Revenue for the fourth quarter 2006 was $12.5 million, a 13% increase
over fourth quarter 2005 revenue of $11.0 million and an increase of 4% from
third quarter 2006 revenue of $12.0 million (all figures expressed in Canadian
dollars).
Co-location revenue for the fourth quarter 2006 was $6.3 million, managed
services revenue was $4.2 million and managed bandwidth revenue was
$1.7 million.
EBITDA for the fourth quarter 2006 was $3.4 million, down 3% from the
fourth quarter 2005 and up 9% or $0.3 million over the previous quarter.
Please see the attached schedules for the Company's EBITDA definition and
reconciliation.
Net income for the fourth quarter 2006 was $8.5 million, compared to net
income of $1.4 million for the fourth quarter 2005 and net income of
$0.9 million for the third quarter 2006. Net income for the fourth quarter
2006 was positively affected by a non-cash tax benefit of $7.1 million due to
the reversal of a valuation allowance. Basic and diluted earnings per share
for the fourth quarter 2006 were $0.42 and $0.41, respectively, compared to
basic and diluted earnings per share of $0.07 in the same quarter 2005 and
basic and diluted earnings per share of $0.05 and $0.04, respectively in the
third quarter 2006.
Cash flow generated from operations for the fourth quarter, 2006 was
$4.7 million. The Company ended the quarter with cash, cash equivalents and
short-term investments of $67.6 million, a decrease of $8.3 million over the
year. The decrease is a result of Q9's investment in data centre expansions.

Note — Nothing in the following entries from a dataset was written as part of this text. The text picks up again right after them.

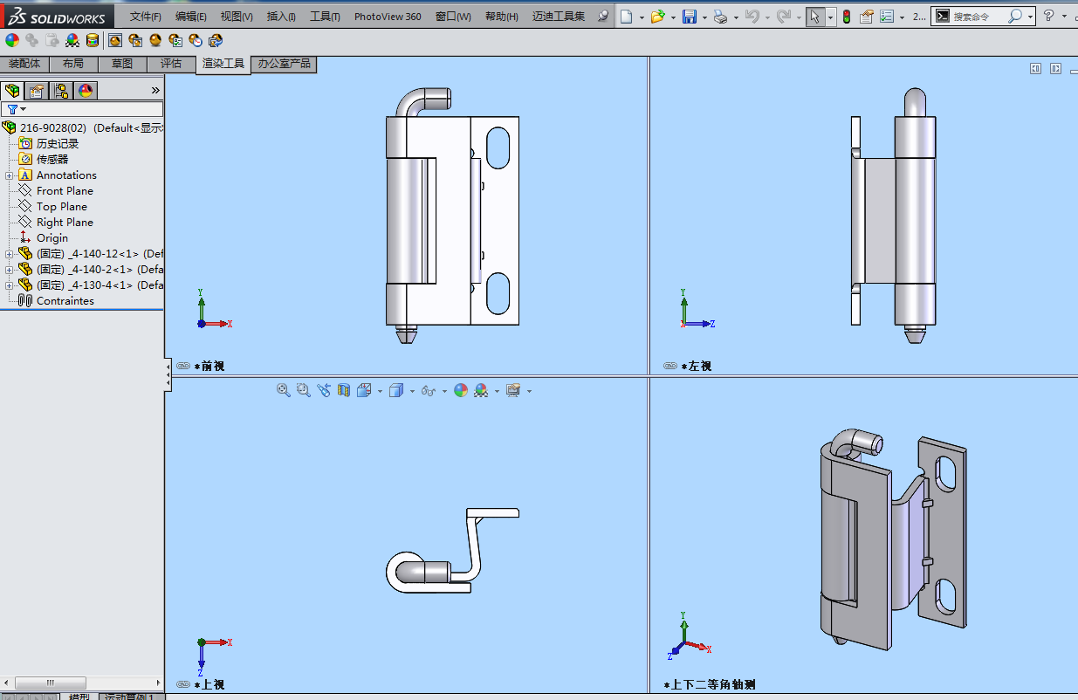Open the display style dropdown arrow
The image size is (1078, 700).
[411, 391]
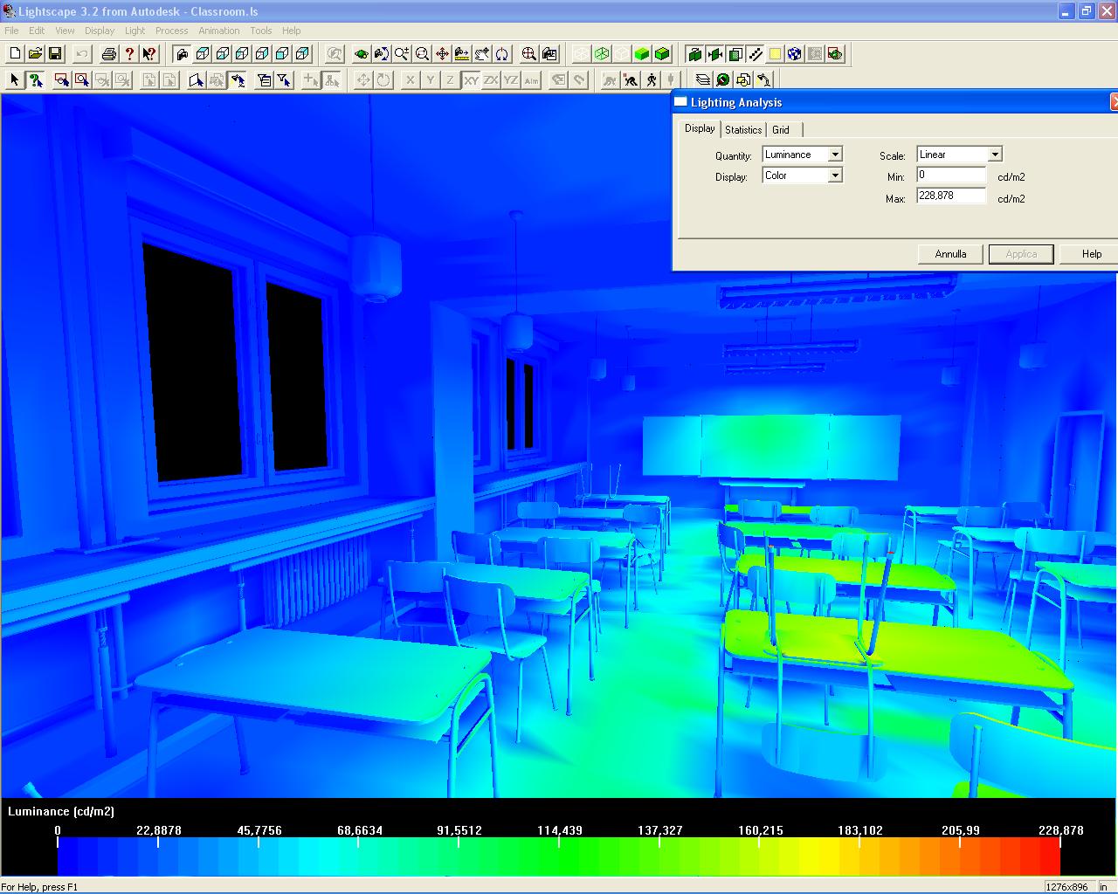The height and width of the screenshot is (894, 1118).
Task: Open the Layers table icon
Action: (x=703, y=80)
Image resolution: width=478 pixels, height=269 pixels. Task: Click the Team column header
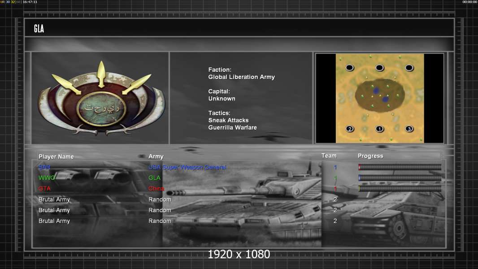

Other than $0.4 million in notes payable to an equipment supplier, the Company
had no debt outstanding.
Revenue for the 12 months ended October 31, 2006 was $46.5 million, a 23%
increase over the previous year. Co-location, managed services and managed
bandwidth revenue increased by 40%, 14% and 1% respectively. EBITDA was
$12.2 million, compared to $10.8 million in the previous year. Net income for
the 12 months ended October 31, 2006 was $10.8 million, or $0.53 per basic
share and $0.52 per diluted share. Excluding the tax benefit of $7.1 million,
net income was $3.7 million or $0.18 per basic and diluted share, compared to
$2.0 million or $0.10 per basic and diluted share for 2005.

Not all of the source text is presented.